I was playing around with the Faddeeva function $$\omega(z) = e^{-z^2} \left( 1 + \dfrac{2i}{\sqrt{\pi}} \int\limits_{0}^{z} e^{-t^2} dt \right)$$ and noticed numerically that for $z = x+iy$, and $x>0,y>0$, the function is always positive, see the picture below:
One can inspect an explicit integral representation of it's imaginary part: $$\text{Im} \:\omega(x+iy) = \dfrac{1}{\sqrt{\pi}} \int\limits_{0}^{\infty} e^{-t^2/4} e^{-yt}\sin(xt)dt$$, and can vaguely explain it by the fact that the dominant contribution comes from small $t$, where $\sin(xt)$ is positive for $x>0$, but is there any strict way to prove that?

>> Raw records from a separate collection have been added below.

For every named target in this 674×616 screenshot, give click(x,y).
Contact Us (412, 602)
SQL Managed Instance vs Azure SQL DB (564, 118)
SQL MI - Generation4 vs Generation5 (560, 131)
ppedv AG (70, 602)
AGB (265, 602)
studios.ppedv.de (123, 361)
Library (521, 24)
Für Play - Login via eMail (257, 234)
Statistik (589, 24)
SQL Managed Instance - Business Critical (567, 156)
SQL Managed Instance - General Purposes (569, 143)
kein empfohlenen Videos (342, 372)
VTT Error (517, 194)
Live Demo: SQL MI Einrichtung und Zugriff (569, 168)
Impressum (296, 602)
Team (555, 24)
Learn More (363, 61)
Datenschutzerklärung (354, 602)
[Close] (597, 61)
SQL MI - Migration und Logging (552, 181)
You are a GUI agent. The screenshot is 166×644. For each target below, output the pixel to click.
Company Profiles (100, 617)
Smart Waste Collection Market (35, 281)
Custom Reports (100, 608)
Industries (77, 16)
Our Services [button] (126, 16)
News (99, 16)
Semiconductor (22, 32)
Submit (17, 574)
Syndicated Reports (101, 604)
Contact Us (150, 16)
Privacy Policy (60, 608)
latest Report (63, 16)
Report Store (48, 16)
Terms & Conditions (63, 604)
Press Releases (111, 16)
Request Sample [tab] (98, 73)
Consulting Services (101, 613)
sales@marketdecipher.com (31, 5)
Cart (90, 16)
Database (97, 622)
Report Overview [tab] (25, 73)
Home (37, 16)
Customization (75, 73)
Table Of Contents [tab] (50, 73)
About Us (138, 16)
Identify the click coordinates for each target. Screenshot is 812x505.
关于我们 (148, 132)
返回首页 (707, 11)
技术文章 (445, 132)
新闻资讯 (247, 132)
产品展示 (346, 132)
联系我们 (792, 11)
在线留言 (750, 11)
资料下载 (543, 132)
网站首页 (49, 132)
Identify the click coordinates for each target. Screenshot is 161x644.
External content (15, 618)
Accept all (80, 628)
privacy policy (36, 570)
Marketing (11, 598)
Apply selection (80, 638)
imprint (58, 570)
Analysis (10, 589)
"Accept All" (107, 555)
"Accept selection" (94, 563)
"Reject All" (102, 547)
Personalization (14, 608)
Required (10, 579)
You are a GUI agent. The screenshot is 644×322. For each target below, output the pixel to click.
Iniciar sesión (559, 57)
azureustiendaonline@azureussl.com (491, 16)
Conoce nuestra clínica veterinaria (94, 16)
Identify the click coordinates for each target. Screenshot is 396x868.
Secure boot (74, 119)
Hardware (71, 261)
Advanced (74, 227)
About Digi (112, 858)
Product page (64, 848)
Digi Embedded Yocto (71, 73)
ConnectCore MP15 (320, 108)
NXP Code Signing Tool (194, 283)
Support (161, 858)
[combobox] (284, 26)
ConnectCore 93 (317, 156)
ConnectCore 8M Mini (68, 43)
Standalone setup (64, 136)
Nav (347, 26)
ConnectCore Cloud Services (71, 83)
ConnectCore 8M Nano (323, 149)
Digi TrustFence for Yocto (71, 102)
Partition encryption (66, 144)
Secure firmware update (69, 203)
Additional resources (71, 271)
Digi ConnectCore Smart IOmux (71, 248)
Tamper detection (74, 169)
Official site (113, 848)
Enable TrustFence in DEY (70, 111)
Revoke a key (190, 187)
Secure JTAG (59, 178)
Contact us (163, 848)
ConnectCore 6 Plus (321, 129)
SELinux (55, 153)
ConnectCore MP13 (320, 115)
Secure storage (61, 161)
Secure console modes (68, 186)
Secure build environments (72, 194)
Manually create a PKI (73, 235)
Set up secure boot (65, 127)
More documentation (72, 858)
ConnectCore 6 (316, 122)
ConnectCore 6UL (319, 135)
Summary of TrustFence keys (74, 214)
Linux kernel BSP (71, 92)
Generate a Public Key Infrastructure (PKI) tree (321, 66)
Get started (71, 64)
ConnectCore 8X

Sorry, turned out to be quite easy.
One can split the whole integration interval over $t$ into: $$ \int\limits_{0}^{\infty} \ldots dt = \sum\limits_{j=0}^{\infty} \int\limits_{j \frac{\pi}{x}}^{(j+1) \frac{\pi}{x}} \ldots dt, $$ and by direct comparison of neighboring pairs one can see (for the first pair $j=0$, and $j=1$):
$$ I_{1} = \int\limits_{0}^{\frac{\pi}{x}} e^{-t^2/4} e^{-ty} \sin(xt) dt, \\ I_{2} = \int\limits_{\frac{\pi}{x}}^{2\frac{\pi}{x}} e^{-t^2/4} e^{-ty} \sin(xt) dt = -\int\limits_{0}^{\frac{\pi}{x}} e^{-(t + \pi/x)^2/4} e^{-(t+\pi/x)y} \sin(xt) dt.$$
It is clear that $|I_1|>|I_2|$ for $x>0,y>0$, while $I_1>0, I_2<0$. Therefore $I_1+I_2>0$, and the same argument holds for all such pairs, so, the overall integral is positive.